355 500 произведений, 25 200 авторов.

Электронная библиотека книг » Йорг Кастнер » В тени Нотр-Дама » Текст книги (страница 32)
В тени Нотр-Дама
  • Текст добавлен: 10 сентября 2016, 00:30

Текст книги "В тени Нотр-Дама"


Автор книги: Йорг Кастнер



сообщить о нарушении

Текущая страница: 32 (всего у книги 36 страниц)

Я затряс головой:

– Он был точно такой же, как и у меня на левой ягодице.

– Это не может быть совпадение, нет! – он тяжело вздохнул, красная пена выступила у него на губах. – Возможно, ваша мать и не знала, но невидимая сила управляла ею, когда она оставила своего ребенка, вашего брата, именно у Нотр-Дама.

– Сила солнечного камня? Вийон устало кивнул:

– Все исходит из одного источника, и все снова сходится воедино.

– Или нет, – пробормотал я. – Я едва верю, что мы снова увидим Квазимодо.

– Судьба дала вам брата, чтобы снова забрать его у вас. Я же полностью лишен второго сына.

– Я сейчас расплачусь, – заворчал я. – Мы должны найти Квазимодо!

Вийон наморщил лоб, складки над бесчисленными шрамами нависли, и спросил:

– Зачем?

– Зачем? – я едва мог его понять. – Мы должны найти его, показать ему, что у него есть отец и брат, дать ему то, чего так долго он был лишен.

– Дуб, который уже вырос, вы не сумеете согнуть.

– Квазимодо – человек!

– Который сам выбрал свою судьбу, когда он покинул Нотр-Дам.

Мое непонимание переросло в праведный гнев, и я закричал:

– Вам безразлично, что случилось с вашим сыном?

– У нас нет времени, чтобы заботиться о Квазимодо. Чего стоит один человек, когда в опасности все человечество?

– Возможно, дела человечества пошли бы гораздо лучше, если бы оно больше обращало внимания на отдельного человека, – фыркнул я, вновь увидев в воображении Квазимодо, печально сидящего на башенной галерее Нотр-Дама. И Зиту, безжизненно висевшую на виселице. – Когда страдает один единственный, не могут быть счастливы все остальные! – возразил я так решительно. Я стоял перед ним и замахнулся на него, не зная, хотел ли я его встряхнуть, вылить на него свой гнев или молить о понимании к его уродливому сыну.

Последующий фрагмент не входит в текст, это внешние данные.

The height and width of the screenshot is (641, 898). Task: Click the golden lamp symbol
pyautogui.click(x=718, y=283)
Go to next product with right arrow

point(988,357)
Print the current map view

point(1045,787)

Он схватил обеими рукам мою правую руку и прижал ее. Его руки были холодными и костлявыми, как у смерти.

– Я понимаю ваше волнение, Арман. Вы должны успокоиться, потом вы осознаете, насколько я был прав.

Но я не хотел ничего осознавать. Поэтому я разыскал большое помещение, в котором переодевался, когда впервые побывал в убежище катаров. В подземной таверне я добавил к уже выпитой сивухе второй кувшин дешевого красного вина, которое затуманило мне голову. Но моя ярость на Вийона не ослабла. Слова людей вокруг меня размылись, как и контуры помещения, но картина несчастливого горбуна ярко стояла передо мной.

Я не понимал решение моего – нашего – отца, считал его жестокосердным. Еще пять дней до ярмарки в Сен-Жермен, вполне достаточно времени, чтобы найти Квазимодо! Действительно ли нужен Вийону каждый человек? Или ему был безразличен горбатый сын, ничем не полезный? Да, должно быть так, внушал я себе. Не был ли я сам безразличен отцу, пока он не мог использовать меня в своих планах? Или – злоупотребить?..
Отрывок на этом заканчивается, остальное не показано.